Many of the official documents detailing the war were only revealed afterwards. And, with time, perhaps Achebe has found a way to write directly and clearly, yet evenly and with composure. It may not have been possible for him to write passages like this one shortly after the war and after the attempted-genocide of his nation:
The Biafrans paid a great humanitarian price by ceding a great deal of territory to the Nigerians and employing this war strategy. The famine worsened as the war raged, as the traditional Igbo society of farmers could not plant their crops. Gowon [the Nigerian leader] had succeeded in cutting Biafra off from the sea, robbing its inhabitants of shipping ports to receive military and humanitarian supplies. The afflictions marasmus and kwashiorkor began to spread further, with the absence of protein in the diet, and they were compounded by outbreaks of other disease epidemics and diarrhea.
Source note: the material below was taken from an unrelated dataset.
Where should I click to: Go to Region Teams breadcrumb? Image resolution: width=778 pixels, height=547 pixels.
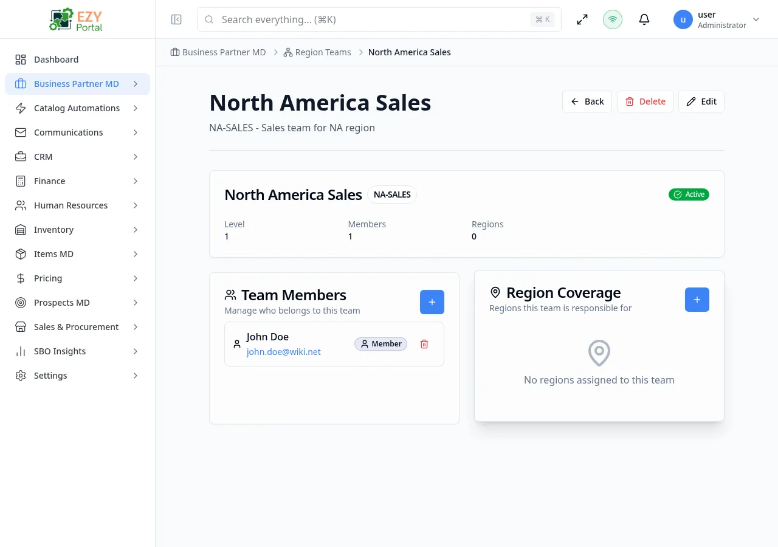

The landscape was filled by an increasing number of those avian prognosticators of death as the famine worsened and the death toll mounted: vultures. By the beginning of the dry season of 1968, Biafran civilians and soldiers alike were starving. Bodies lay rotting under the hot sun by the roadside, and the flapping wings of scavengers could be seen circling, waiting, watching patiently nearby. Some estimates are that over a thousand Biafrans a day were perishing by this time, and at the height of Gowon’s economic blockade and “starve them into submission” policy, upward of fifty thousand Biafran civilians, most of them babies, children, and women, were dying every single month.
Biafra’s defeat was almost inevitable. The eastern region, which Biafra attempted to have separated from Nigeria, was oil-rich and Biafra’s attempt to maintain control over its resources did not go over too well with Nigeria and its chief economic partner, England.

“At first Biafra was successful and this alarmed Britain, the former colonial power,” writes Rick Fountain, in a report for the BBC, “anxious for its big oil holdings. It also interested the Soviet Union which saw a chance to increase its influence in West Africa. Both sent arms to boost the federal military government, under General Yakubu Gowon.”

Biafra, alone and cornered, certainly doomed: this is the fabric which unfolds in Achebe’s book. But, however wretched the circumstances and devastating the consequences, the Biafran story, as Achebe tells it, remains inspiring and continues to attest to the power of revolt. It echoes the words of Chris Hedges, who believes “that rebellion is always worth it, even if all outward signs point to our lives and struggles as penultimate failures.”

When Vonnegut met the Biafran military leader, Ojukwu, the undaunted general made plain their increasingly beleaguered position. “If we go forward, we die. If we go backward, we die. So we go forward.”